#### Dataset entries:
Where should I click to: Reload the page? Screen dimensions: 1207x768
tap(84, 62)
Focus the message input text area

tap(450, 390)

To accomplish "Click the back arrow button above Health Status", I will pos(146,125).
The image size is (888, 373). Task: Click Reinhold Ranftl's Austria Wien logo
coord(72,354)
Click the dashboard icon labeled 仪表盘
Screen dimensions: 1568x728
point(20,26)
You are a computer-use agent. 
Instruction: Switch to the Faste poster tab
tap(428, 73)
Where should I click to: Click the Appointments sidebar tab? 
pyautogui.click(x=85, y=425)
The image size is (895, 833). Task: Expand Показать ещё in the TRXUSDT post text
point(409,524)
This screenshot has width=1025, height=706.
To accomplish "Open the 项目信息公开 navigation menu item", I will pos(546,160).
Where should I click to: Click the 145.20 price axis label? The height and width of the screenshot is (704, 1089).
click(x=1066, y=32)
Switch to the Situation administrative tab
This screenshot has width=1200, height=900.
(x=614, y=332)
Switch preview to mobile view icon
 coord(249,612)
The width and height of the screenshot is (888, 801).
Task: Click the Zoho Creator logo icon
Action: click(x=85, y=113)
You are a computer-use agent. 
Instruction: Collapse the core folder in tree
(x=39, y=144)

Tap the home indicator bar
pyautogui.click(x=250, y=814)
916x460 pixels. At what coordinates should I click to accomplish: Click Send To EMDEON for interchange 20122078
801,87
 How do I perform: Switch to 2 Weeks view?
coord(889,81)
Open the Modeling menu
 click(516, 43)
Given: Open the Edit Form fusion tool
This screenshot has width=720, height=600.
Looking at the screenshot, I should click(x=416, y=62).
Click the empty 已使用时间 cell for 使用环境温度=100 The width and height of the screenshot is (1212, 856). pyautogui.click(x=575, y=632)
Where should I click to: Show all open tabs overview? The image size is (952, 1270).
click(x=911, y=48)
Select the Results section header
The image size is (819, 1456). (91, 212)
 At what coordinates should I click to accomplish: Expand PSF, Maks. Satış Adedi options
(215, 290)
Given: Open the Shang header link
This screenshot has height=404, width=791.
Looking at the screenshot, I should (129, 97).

#### Task brief:
Every line of the entries above that includes "will" should be copied.

#### Written response:
To accomplish "Click the back arrow button above Health Status", I will pos(146,125).
To accomplish "Open the 项目信息公开 navigation menu item", I will pos(546,160).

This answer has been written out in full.